The landscape around Woodfield forgives you for looking. Fireflies stitch the dusk. Fields of soybeans ripple in winds that smell of rain and fresh-turned earth. A single heron stands sentinel in the marsh, still as a painted thing until it strikes, swift and silver, then resumes its vigil. In the park, swings sway empty in the breeze, chains creaking like ghosts of childhoods past. The town’s one traffic light blinks yellow all night, a metronome for the dreams of people who’ve never double-locked a door.

There’s a resilience here that doesn’t announce itself. When storms come, and they do, thunder cracking the sky like a god’s knuckles, neighbors arrive with chainsaws and casseroles. They rebuild fences. They laugh at the mud on their boots. They find a warped porch board and say, “This’ll make a story,” and it does. The high school football team loses every Friday but still crowds the diner afterward, milkshakes in hand, arguing over hypothetical touchdowns with the fervor of philosophers. The town’s lone museum, housed in a former gas station, displays arrowheads and quilt squares and a photograph of a 1943 softball team whose grins suggest they’d just discovered joy is a thing you can win.

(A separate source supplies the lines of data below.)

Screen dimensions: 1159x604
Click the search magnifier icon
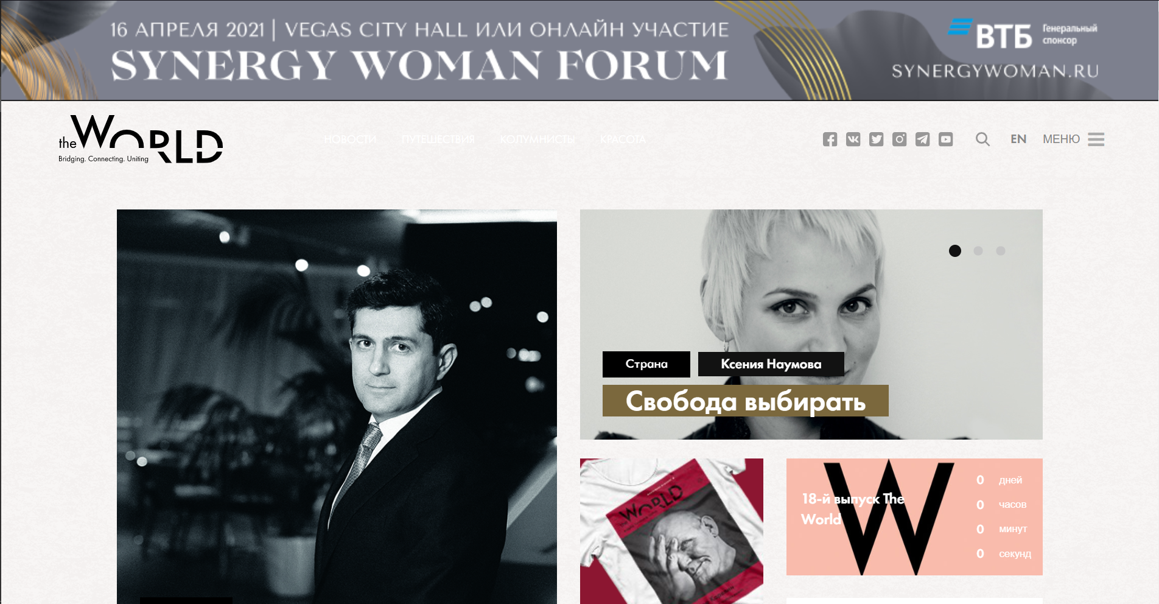982,139
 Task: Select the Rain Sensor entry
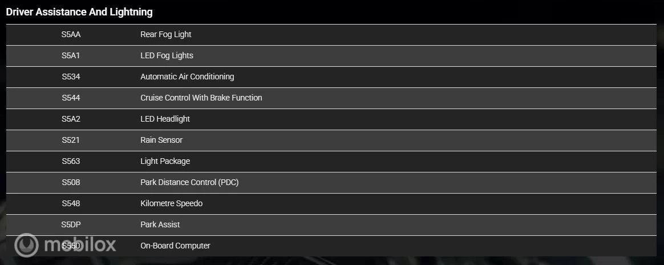tap(161, 140)
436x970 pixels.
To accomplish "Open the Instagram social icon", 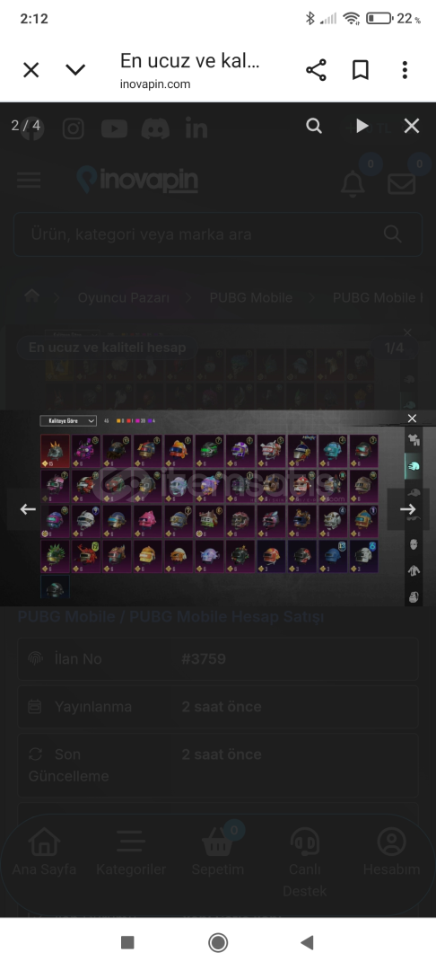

To call Woodfield “simple” would miss the point. It’s a place where the ordinary hums with a secret music. A diesel engine’s growl harmonizes with cicadas. The scent of fresh-cut grass tangles with frying okra. A grandmother’s hands, folding dough into a lattice crust, move with the same rhythm as her teenage granddaughter braiding hair before a dance. The stars here aren’t brighter, necessarily, but they feel closer, as if the sky’s been lowered by a hand saying, “Here, hold this.”

You leave Woodfield with your windows down, a pecan pie on the passenger seat, and the unshakable sense that somewhere behind you, a porch light stays on. Just in case.